[Opening Source information section]
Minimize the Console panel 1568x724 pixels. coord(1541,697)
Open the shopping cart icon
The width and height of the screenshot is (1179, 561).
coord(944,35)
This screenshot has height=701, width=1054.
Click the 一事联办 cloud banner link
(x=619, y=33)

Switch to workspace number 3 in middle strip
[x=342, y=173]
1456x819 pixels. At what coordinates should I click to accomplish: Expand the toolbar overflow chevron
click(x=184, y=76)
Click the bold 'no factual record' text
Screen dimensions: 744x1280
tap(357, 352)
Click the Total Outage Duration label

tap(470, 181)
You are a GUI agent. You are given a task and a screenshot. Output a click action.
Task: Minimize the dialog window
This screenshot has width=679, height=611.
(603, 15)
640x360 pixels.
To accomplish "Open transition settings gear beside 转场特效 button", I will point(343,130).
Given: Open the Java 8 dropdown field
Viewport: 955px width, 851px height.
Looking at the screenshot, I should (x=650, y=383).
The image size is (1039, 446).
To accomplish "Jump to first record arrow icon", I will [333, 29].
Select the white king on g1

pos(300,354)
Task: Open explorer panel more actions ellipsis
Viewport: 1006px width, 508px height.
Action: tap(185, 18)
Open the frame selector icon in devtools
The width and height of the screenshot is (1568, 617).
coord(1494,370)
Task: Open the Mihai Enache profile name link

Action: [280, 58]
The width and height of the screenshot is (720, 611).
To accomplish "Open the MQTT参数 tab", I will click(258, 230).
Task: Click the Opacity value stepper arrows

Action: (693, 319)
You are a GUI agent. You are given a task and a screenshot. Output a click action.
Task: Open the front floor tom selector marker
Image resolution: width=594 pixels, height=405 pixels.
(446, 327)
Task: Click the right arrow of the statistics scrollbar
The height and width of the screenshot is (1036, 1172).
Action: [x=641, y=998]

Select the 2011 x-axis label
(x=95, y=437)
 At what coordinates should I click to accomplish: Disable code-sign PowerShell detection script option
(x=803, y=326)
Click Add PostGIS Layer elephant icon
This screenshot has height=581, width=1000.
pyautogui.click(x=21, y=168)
[Closing Source information section]
All records shown above need to be written out again verbatim.

◆ Response to the exercise:
Minimize the Console panel 1568x724 pixels. coord(1541,697)
Open the shopping cart icon
The width and height of the screenshot is (1179, 561).
coord(944,35)
This screenshot has height=701, width=1054.
Click the 一事联办 cloud banner link
(x=619, y=33)

Switch to workspace number 3 in middle strip
[x=342, y=173]
1456x819 pixels. At what coordinates should I click to accomplish: Expand the toolbar overflow chevron
click(x=184, y=76)
Click the bold 'no factual record' text
Screen dimensions: 744x1280
tap(357, 352)
Click the Total Outage Duration label

tap(470, 181)
You are a GUI agent. You are given a task and a screenshot. Output a click action.
Task: Minimize the dialog window
This screenshot has width=679, height=611.
(603, 15)
640x360 pixels.
To accomplish "Open transition settings gear beside 转场特效 button", I will point(343,130).
Given: Open the Java 8 dropdown field
Viewport: 955px width, 851px height.
Looking at the screenshot, I should (x=650, y=383).
The image size is (1039, 446).
To accomplish "Jump to first record arrow icon", I will [333, 29].
Select the white king on g1

pos(300,354)
Task: Open explorer panel more actions ellipsis
Viewport: 1006px width, 508px height.
Action: tap(185, 18)
Open the frame selector icon in devtools
The width and height of the screenshot is (1568, 617).
coord(1494,370)
Task: Open the Mihai Enache profile name link

Action: [280, 58]
The width and height of the screenshot is (720, 611).
To accomplish "Open the MQTT参数 tab", I will click(258, 230).
Task: Click the Opacity value stepper arrows

Action: (693, 319)
You are a GUI agent. You are given a task and a screenshot. Output a click action.
Task: Open the front floor tom selector marker
Image resolution: width=594 pixels, height=405 pixels.
(446, 327)
Task: Click the right arrow of the statistics scrollbar
The height and width of the screenshot is (1036, 1172).
Action: [x=641, y=998]

Select the 2011 x-axis label
(x=95, y=437)
 At what coordinates should I click to accomplish: Disable code-sign PowerShell detection script option
(x=803, y=326)
Click Add PostGIS Layer elephant icon
This screenshot has height=581, width=1000.
pyautogui.click(x=21, y=168)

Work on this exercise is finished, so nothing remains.